By the time I got back, it was close to 5, and I was meeting John for dinner so obviously, going to the library was 100% off the table. I was supposed to meet a guy from college for drinks, but he mercifully did not text to say where and what time. Is it bad that I was really relieved not to hear from him? I have no romantic interest in him at all, and I suspect he likes me, but I couldn't really say no to catching up or however it was that he phrased his message. I guess he doesn't like me that much if he didn't text to say where and what time to meet. Whatever, I don't give a shit; I'm just glad that I spent my evening with John rather than a guy that I didn't really feel like meeting.

John was great, as always. Our conversation topics included sex and his deontological virtue ethics/morality framework. The latter was sparked by my taking a contrarian (well, not completely contrarian) viewpoint to his claim that slavery is absolutely immoral; what if one consented to being a slave and is treated well? Blah blah. I would go into the details but I'm too tired, so suffice it to say that I was struck by how, despite my PhD being on communitarianism, I seem to be more willing to defer to individual autonomy and choice than he is. I say 'despite my PhD being on communitarianism' because one strand of the communitarian critique of liberalism is that liberalism is mistaken in valuing individual choice as the ultimate value (though this may be a bit of a strawman characterisation of liberalism), and so we should also be concerned with the thing that is chosen. So if someone chooses to be a slave, I would say that there is no obvious moral wrongdoing because it is plausible that this person has chosen to be a slave after a process of rational deliberation. For John, though, this person is denigrating himself and committing a moral wrong to himself, for he is holding himself out to be treated like an object, which offends his moral worth and value as a person.

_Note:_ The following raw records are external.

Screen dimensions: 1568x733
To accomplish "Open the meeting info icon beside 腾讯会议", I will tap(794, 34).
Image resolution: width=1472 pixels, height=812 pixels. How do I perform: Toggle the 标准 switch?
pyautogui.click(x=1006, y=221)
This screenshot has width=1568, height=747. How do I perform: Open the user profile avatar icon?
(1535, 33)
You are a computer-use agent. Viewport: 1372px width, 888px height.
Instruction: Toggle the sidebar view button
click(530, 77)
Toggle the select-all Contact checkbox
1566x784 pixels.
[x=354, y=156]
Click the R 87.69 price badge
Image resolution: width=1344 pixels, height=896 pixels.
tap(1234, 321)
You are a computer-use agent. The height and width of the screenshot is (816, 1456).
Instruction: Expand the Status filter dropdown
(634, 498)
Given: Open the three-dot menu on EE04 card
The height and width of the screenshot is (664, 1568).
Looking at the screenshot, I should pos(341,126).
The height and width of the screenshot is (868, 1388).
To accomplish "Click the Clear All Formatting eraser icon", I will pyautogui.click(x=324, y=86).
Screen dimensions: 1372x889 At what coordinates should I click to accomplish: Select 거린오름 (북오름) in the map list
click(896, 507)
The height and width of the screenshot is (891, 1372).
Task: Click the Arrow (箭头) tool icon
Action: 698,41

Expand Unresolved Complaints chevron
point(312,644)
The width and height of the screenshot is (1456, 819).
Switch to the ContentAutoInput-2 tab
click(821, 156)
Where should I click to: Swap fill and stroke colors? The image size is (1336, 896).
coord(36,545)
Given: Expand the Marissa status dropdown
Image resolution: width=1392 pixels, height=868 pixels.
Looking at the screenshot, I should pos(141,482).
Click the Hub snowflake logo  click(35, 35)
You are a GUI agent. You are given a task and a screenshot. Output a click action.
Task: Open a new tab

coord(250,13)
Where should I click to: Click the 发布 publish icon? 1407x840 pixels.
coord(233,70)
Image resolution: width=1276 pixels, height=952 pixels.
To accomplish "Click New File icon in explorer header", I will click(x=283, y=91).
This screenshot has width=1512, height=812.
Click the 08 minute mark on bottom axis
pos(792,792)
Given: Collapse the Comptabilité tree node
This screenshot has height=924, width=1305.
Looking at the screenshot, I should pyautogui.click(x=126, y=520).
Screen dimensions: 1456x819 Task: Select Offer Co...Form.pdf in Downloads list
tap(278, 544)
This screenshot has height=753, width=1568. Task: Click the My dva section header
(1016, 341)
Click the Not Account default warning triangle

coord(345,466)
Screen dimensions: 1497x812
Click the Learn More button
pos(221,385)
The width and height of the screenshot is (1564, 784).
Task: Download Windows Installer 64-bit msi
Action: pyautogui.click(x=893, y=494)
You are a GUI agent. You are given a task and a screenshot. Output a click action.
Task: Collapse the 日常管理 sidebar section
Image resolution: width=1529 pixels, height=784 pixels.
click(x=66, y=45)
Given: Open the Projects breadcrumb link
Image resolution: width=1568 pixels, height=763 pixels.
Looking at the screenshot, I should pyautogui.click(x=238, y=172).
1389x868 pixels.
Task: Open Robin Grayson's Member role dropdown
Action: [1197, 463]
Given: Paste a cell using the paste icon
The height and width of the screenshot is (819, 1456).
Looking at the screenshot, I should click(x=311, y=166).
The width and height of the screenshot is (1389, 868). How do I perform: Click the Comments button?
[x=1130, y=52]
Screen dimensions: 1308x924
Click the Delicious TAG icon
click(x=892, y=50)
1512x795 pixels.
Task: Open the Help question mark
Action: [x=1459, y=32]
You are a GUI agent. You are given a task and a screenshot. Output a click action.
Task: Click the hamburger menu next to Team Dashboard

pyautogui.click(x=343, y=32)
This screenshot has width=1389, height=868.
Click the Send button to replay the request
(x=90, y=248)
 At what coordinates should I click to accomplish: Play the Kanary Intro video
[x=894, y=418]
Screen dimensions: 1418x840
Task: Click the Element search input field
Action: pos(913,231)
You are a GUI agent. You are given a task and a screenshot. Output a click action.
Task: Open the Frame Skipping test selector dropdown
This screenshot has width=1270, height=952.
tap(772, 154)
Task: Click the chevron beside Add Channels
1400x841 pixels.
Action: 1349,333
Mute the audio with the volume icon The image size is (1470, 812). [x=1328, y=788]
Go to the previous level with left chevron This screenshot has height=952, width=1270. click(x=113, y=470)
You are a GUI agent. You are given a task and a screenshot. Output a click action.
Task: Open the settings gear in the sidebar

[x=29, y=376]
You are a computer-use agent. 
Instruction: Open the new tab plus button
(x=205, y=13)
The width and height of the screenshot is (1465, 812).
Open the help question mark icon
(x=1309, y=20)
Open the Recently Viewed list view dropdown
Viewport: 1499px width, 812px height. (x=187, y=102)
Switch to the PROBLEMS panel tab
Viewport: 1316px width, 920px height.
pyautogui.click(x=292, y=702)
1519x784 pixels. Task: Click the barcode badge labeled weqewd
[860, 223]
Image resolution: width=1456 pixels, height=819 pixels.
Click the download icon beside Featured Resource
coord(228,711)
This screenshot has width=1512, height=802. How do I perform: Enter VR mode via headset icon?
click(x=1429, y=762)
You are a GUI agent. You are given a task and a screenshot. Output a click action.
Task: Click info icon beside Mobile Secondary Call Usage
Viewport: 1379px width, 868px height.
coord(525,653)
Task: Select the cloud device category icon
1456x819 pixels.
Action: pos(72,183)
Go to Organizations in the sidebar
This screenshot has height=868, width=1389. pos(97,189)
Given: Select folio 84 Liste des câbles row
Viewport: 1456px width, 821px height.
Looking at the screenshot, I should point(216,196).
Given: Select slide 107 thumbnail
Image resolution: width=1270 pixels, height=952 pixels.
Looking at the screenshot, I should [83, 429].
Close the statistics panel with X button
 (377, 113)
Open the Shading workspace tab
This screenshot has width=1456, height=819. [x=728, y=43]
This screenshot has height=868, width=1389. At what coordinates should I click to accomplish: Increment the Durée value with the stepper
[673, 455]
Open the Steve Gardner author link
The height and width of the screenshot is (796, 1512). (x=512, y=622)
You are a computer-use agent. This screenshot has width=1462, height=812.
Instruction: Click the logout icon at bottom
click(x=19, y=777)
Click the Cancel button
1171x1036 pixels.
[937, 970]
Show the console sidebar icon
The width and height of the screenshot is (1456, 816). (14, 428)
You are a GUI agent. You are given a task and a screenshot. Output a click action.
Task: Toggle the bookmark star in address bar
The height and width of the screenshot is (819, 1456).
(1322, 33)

Am I simply unable to shake my liberal inclinations? John has said that I am being bipolar for doing a communitarian PhD when I'm clearly a liberal. Or maybe I just need to rethink the consenting to be a slave issue more.

ANYWAY. I don't want to go into that right now. I just want to finish this entry with this: I am pretty much over the initial scepticism about English Lit Academic's sudden assertion of interest. Now that I know that he really likes me, I'm quite excited about seeing him tomorrow. I really like the idea of him. He is such a good fit for me on paper: literature, vegetarian, humorous, not fat, older. I don't know what his religious views are but he doesn't strike me as the religious sort. It's also nice that he's nerdy-cute, and I find the fact that he has tattoos rather sexy (just small ones, not those sleeve types which I definitely don't fancy).

And yet...I feel like I have finally gotten used to not seeing a man in my upcoming days in Cambridge, not seeing a man next to be on the airplane when I book a trip to the beach in the summer, not seeing a man in white tie with me at the Magdalene May Ball. I have reached a stage where I don't care about the outcome, or non-outcome, of my dating adventures. I don't care if a guy doesn't text me, if someone like K kisses me three weeks ago, tells me he's very interested, then does nothing after that; I don't care, too, that some random Tinder guy cancelled a date citing illness, then says let's reschedule, but doesn't follow up. I like this not-caring. By that I mean that I am very comfortable with not caring. I feel very secure in my lack of caring, my cavalier attitude; and I am rather wary of letting go of that.

But let's not jump the gun. We will see how dinner goes. I hope he's a good cook. I also can't wait to check out his collection of over 1,000 books (I may be more excited about this than about him...ha ha nah I'm not).

A parting shot: a passage in A Room of One's Own, which I read while having lunch at Fitzbillies, was so powerful that I nearly cried. This deserves more attention than I can currently give it, so I'll leave it for another entry.